The average FWHM \((W_{\rm max}+W_{\rm min})/2\), ellipticity \((W_{\rm max}-W_{\rm min})/(W_{\rm max}+W_{\rm min})\) and \(\beta\) parameters derived from the fits provide a first set of local IQ estimators (Fig. 5.8). The second set is composed of the so-called residuals index

(11)\[ r = 2 \frac{\sum_i \left(\phi_i+\rho'(\boldsymbol{x}'_i)\right) \left|\phi_i-\rho'(\boldsymbol{x}'_i)\right|} {\sum_i \left(\phi_i+\rho'(\boldsymbol{x}'_i)\right)^2}\]

and the asymmetry index

(12)\[ \alpha = 2 \frac{\sum_i \left(\phi_i+\phi_{N-i}\right) \left|\phi_i-\phi_{N-i}\right|} {\sum_i \left(\phi_i+\phi_{N-i}\right)^2},\]

where the \(\phi_{N-i}\)’s are the point-symmetric counterparts to the \(\phi_i\) components.

_images/psfmap.svg

Fig. 5.8 FWHM map (left) and ellipticity map (right) generated by PSFEx from a CFHTLS-Wide exposure. The maps and the individual Megaprime CCD footprints on the sky are presented in gnomonic projection (north on top, east at left). PSF variations are modelled independently on each CCD using a \(3^{\rm rd}\) degree polynomial (see text).

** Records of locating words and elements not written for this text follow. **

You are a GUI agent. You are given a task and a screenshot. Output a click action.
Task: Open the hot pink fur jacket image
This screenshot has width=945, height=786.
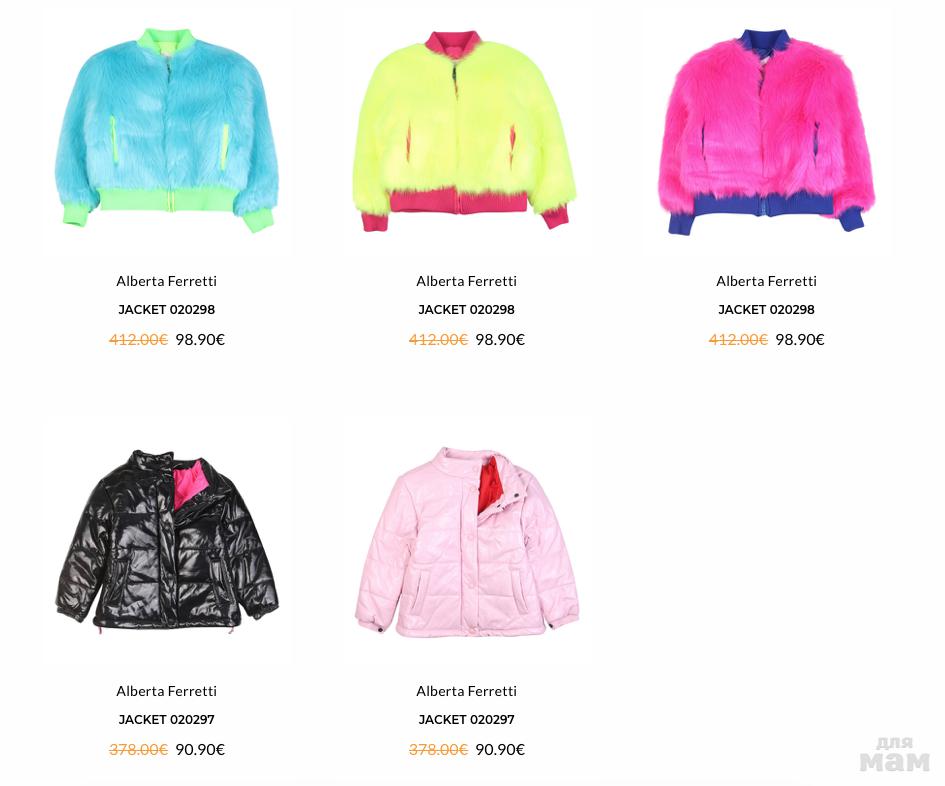766,131
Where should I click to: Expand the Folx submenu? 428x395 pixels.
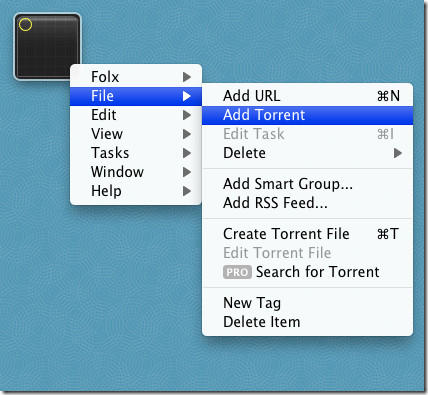point(136,77)
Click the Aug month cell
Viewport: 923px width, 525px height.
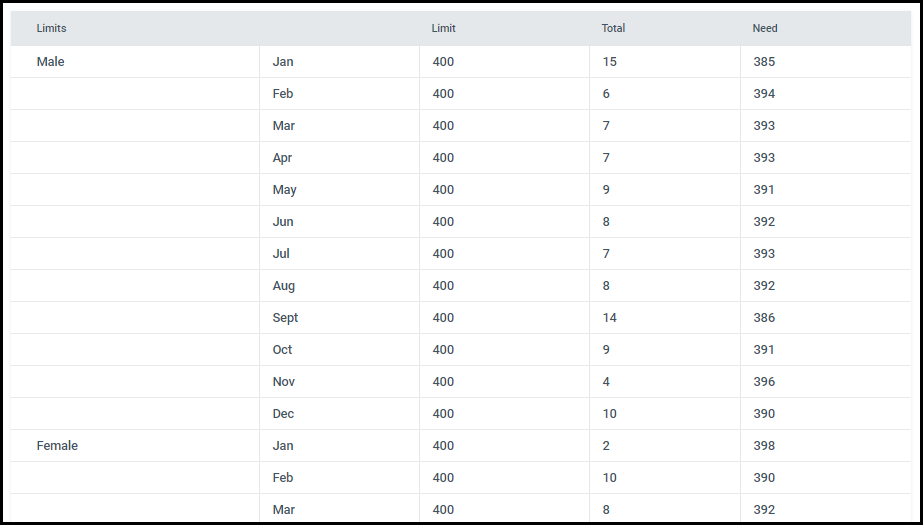tap(339, 286)
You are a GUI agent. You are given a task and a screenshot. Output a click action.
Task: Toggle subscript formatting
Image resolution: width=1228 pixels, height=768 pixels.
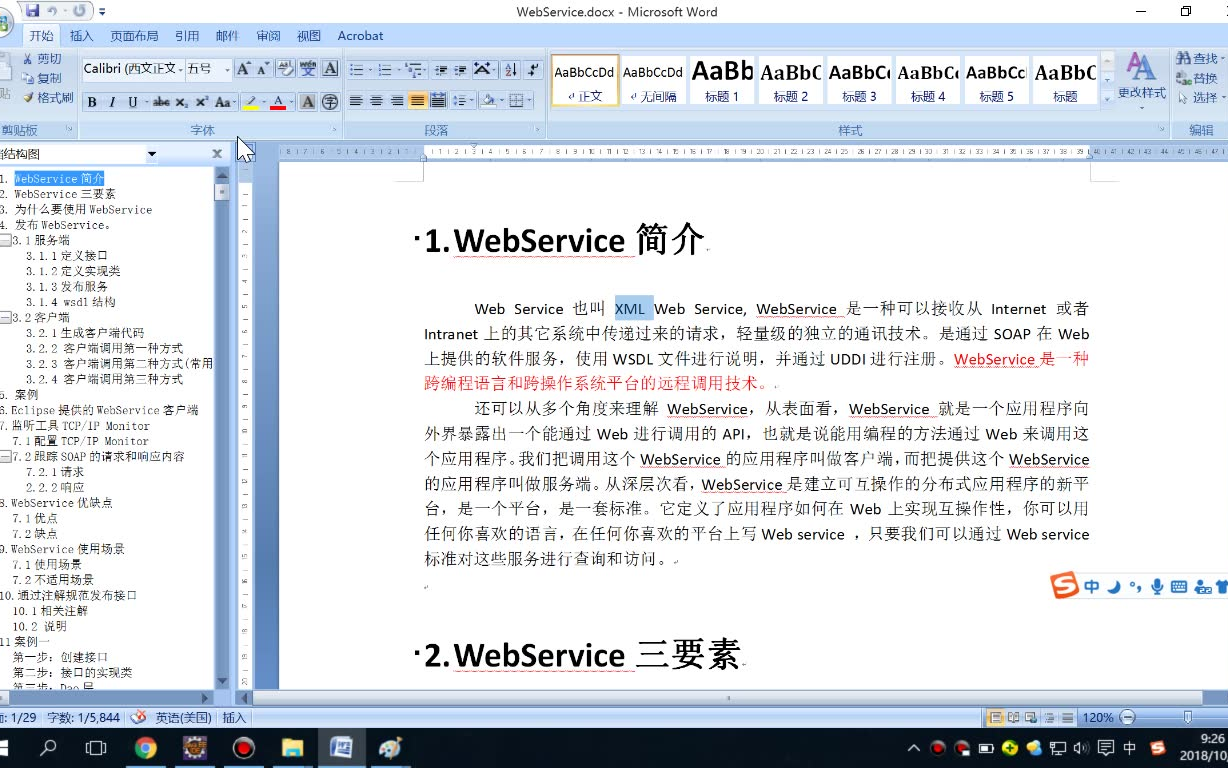[x=183, y=101]
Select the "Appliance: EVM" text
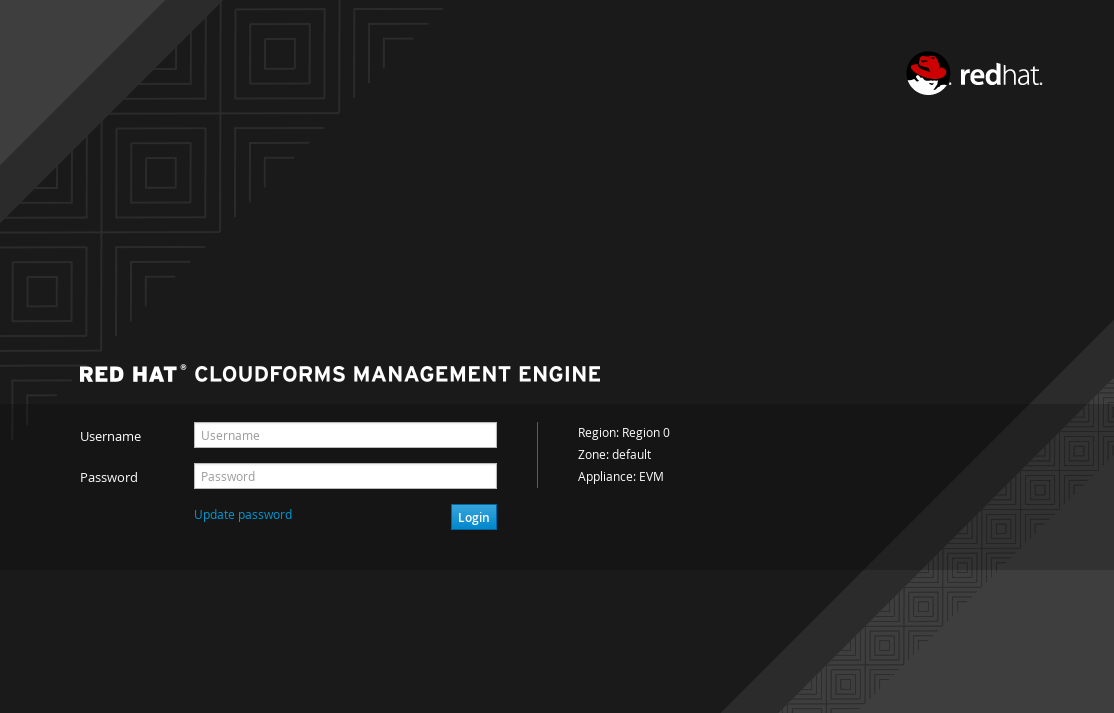The image size is (1114, 713). tap(620, 477)
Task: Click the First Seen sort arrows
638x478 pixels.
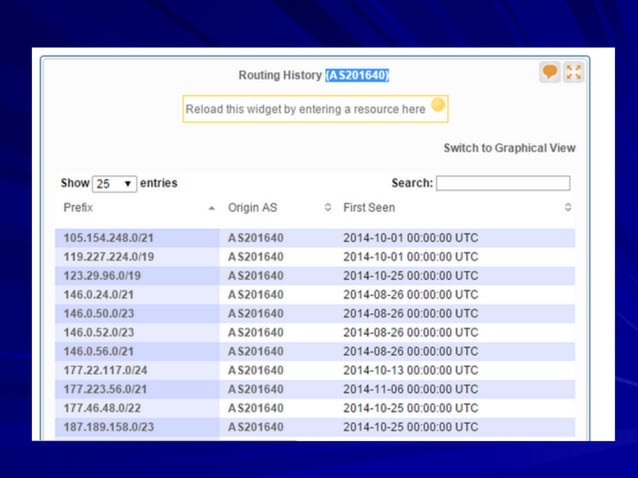Action: click(568, 208)

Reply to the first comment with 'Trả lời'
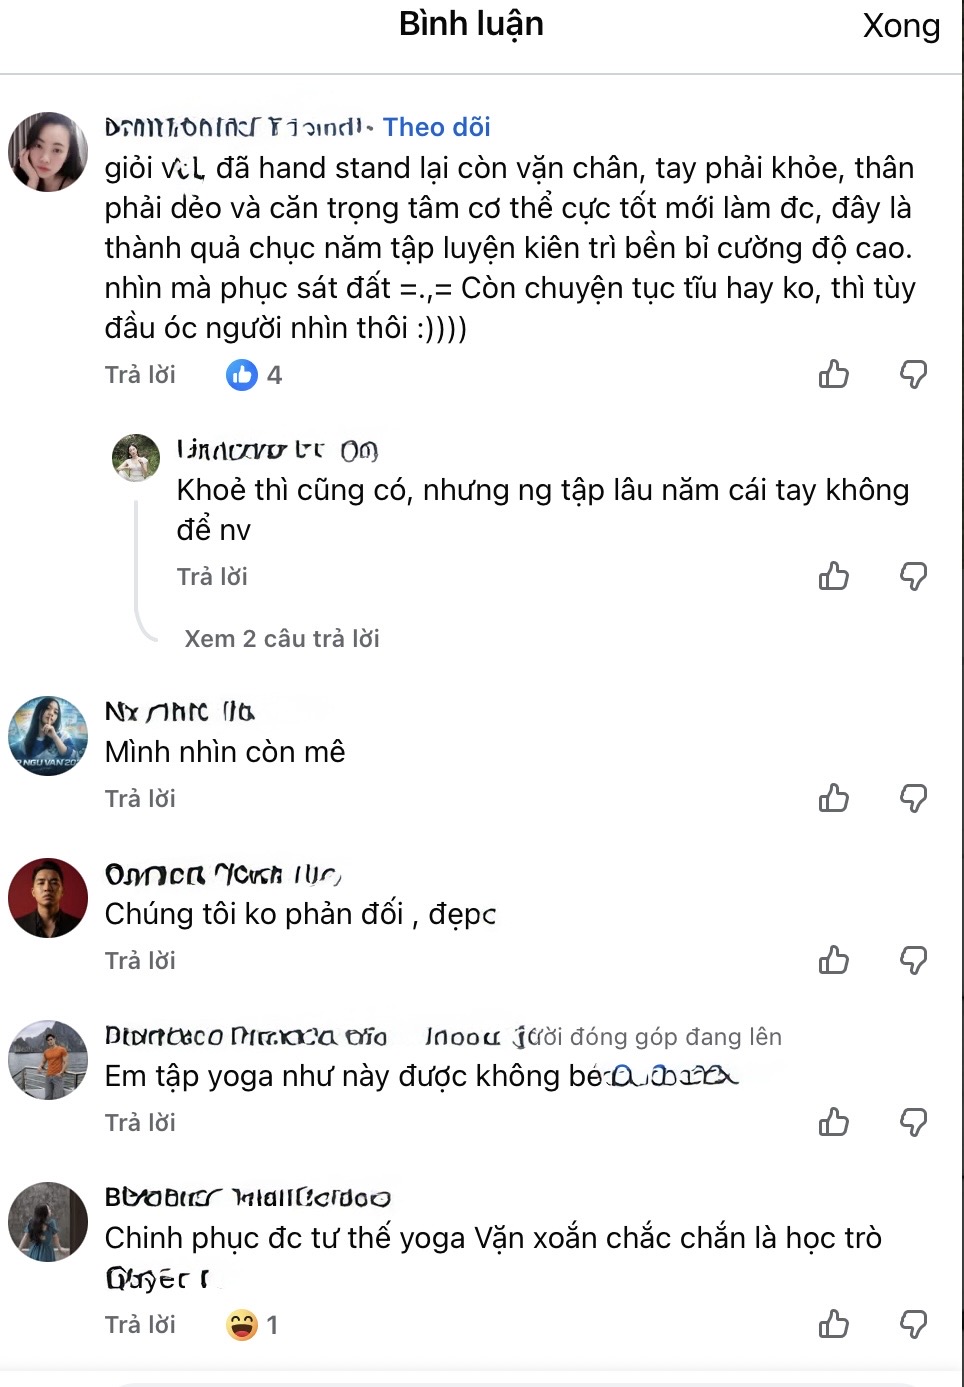pos(139,374)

[1]Micro-dithering consists of observing \(n^2\) times the same field with repeated \(1/n\) pixel shifts in each direction to provide properly sampled images despite using large pixels. Although the observed frames can in principle be recombined with an interleaving reconstruction procedure, changes in image quality from exposure to exposure may often lead to jaggies (artifacts) along gradients of source profiles, as can sometimes be noticed in DeNIS or WFCAM images.
[2]This is the definition of the normalised sinc function, which should not be confused with the un-normalised definition of \(\hbox{sinc}(x) = \sin(x)/x\).